• TO DO: For the records below, print the lines from the line with "Expand the Fournisseur sidebar section" through the line with "You are a computer-use agent. Image" exactly as written; include both end lines and exclude the rest.
=-=-=-=-=
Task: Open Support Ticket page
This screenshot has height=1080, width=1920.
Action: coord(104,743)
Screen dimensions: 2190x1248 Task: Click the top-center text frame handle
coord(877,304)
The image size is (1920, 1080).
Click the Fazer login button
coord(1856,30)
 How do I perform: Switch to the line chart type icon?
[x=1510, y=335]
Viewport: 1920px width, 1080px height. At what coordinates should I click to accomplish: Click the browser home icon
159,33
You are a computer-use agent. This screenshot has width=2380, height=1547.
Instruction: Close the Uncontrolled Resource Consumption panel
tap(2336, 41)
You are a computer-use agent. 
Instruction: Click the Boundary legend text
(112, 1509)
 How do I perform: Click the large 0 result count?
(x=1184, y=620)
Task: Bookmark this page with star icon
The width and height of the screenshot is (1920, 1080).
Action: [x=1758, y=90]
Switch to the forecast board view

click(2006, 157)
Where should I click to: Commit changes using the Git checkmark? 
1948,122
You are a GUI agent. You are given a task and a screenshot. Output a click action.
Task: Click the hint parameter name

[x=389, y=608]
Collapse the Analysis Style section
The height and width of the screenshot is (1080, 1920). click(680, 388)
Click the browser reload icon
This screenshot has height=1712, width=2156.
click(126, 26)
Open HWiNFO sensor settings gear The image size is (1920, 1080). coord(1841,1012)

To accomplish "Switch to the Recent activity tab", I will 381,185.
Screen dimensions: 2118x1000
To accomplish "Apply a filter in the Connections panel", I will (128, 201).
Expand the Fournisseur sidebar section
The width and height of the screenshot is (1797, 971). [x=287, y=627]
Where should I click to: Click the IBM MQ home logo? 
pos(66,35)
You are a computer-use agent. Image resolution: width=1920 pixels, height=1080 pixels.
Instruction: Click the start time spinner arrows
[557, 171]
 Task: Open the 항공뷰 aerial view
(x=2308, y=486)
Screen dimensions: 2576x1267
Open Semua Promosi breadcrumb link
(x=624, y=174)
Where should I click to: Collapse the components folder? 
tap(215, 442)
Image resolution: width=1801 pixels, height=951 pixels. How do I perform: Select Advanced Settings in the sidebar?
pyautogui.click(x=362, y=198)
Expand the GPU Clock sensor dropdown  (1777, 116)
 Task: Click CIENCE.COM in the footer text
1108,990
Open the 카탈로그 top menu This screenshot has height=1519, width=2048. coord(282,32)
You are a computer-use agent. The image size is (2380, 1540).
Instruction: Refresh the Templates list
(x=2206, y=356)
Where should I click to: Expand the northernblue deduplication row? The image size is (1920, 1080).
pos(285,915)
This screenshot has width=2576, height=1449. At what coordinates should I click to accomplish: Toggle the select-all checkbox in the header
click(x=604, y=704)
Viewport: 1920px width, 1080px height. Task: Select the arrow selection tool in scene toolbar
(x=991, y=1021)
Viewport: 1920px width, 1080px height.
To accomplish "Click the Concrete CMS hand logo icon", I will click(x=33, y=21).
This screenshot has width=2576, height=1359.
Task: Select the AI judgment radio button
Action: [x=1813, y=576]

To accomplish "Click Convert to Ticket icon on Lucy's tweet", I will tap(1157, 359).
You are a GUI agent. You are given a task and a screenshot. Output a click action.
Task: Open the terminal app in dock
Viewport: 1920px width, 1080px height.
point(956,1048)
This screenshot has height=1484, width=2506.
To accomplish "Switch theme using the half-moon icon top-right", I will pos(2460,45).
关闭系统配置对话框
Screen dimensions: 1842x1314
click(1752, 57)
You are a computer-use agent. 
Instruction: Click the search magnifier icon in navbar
=-=-=-=-=
• EXERCISE RESULT:
Expand the Fournisseur sidebar section
The width and height of the screenshot is (1797, 971). [x=287, y=627]
Where should I click to: Click the IBM MQ home logo? 
pos(66,35)
You are a computer-use agent. Image resolution: width=1920 pixels, height=1080 pixels.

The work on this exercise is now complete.